1 July 2020
The UK’s Medicines and Healthcare Products Regulatory Agency (MHRA) has granted authorisation for researchers to resume enrolment in the COPCOV trial. This trial is designed to assess hydroxychloroquine and chloroquine to potentially prevent Covid-19 in healthcare workers. The trial was paused after hydroxychloroquine failed to demonstrate benefit in another UK trial involving patients infected with Covid-19.
Inovio Pharmaceuticals has reported positive interim results from the initial two cohorts in Phase I clinical trial of its Covid-19 vaccine candidate, INO-4800. The vaccine candidate was found to be generally safe and well-tolerated in all participants, as well as demonstrated overall immunological response rates in 94% of participants.
Eisai, in alliance with the Global Coalition for Adaptive Research (GCAR) and University of Pittsburgh Medical Center (UPMC), is set to assess its experimental TLR4 antagonist Eritoran as part of the REMAP-COVID study. Eritoran is the first immune modulation therapy candidate selected to treat moderate Covid-19 patients in the REMAP-COVID study.

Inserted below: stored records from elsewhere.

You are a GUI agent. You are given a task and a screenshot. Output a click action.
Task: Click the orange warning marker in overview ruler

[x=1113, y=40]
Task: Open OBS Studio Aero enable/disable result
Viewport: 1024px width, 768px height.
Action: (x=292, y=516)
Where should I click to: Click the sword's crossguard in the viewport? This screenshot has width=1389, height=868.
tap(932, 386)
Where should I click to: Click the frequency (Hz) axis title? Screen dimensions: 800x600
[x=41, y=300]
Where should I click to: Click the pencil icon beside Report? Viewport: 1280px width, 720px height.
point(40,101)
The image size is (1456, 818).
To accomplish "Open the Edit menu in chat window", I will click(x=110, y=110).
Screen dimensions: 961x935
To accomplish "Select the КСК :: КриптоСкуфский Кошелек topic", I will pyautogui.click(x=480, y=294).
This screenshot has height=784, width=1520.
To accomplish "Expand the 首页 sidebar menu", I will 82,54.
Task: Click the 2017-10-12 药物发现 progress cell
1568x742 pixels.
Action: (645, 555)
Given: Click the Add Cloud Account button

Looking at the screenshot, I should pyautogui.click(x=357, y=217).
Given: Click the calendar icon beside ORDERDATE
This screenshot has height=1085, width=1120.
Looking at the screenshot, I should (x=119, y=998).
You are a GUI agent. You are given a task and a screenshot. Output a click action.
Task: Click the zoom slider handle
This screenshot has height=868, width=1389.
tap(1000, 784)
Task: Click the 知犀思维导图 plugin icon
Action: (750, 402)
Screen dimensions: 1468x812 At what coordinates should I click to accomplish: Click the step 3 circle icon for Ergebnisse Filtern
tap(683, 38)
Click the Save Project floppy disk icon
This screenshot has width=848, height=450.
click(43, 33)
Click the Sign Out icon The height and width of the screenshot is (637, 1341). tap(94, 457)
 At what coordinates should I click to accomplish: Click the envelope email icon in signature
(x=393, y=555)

The US Food and Drug Administration (FDA) has released guidance with recommendations for the manufacturing, clinical development and approval of a Covid-19 vaccine. While the development and review processes are being accelerated in the wake of the ongoing pandemic, the FDA will require certain data to be submitted to meet its regulatory standards.
Japanese pharmaceutical startup AnGes has initiated clinical trial of a Covid-19 vaccine candidate, marking the first human study of a potential coronavirus vaccine in the country. The trial will involve 30 healthy adults at Osaka City University Hospital. If positive safety data is obtained, the vaccine will be evaluated in approximately 500 additional participants.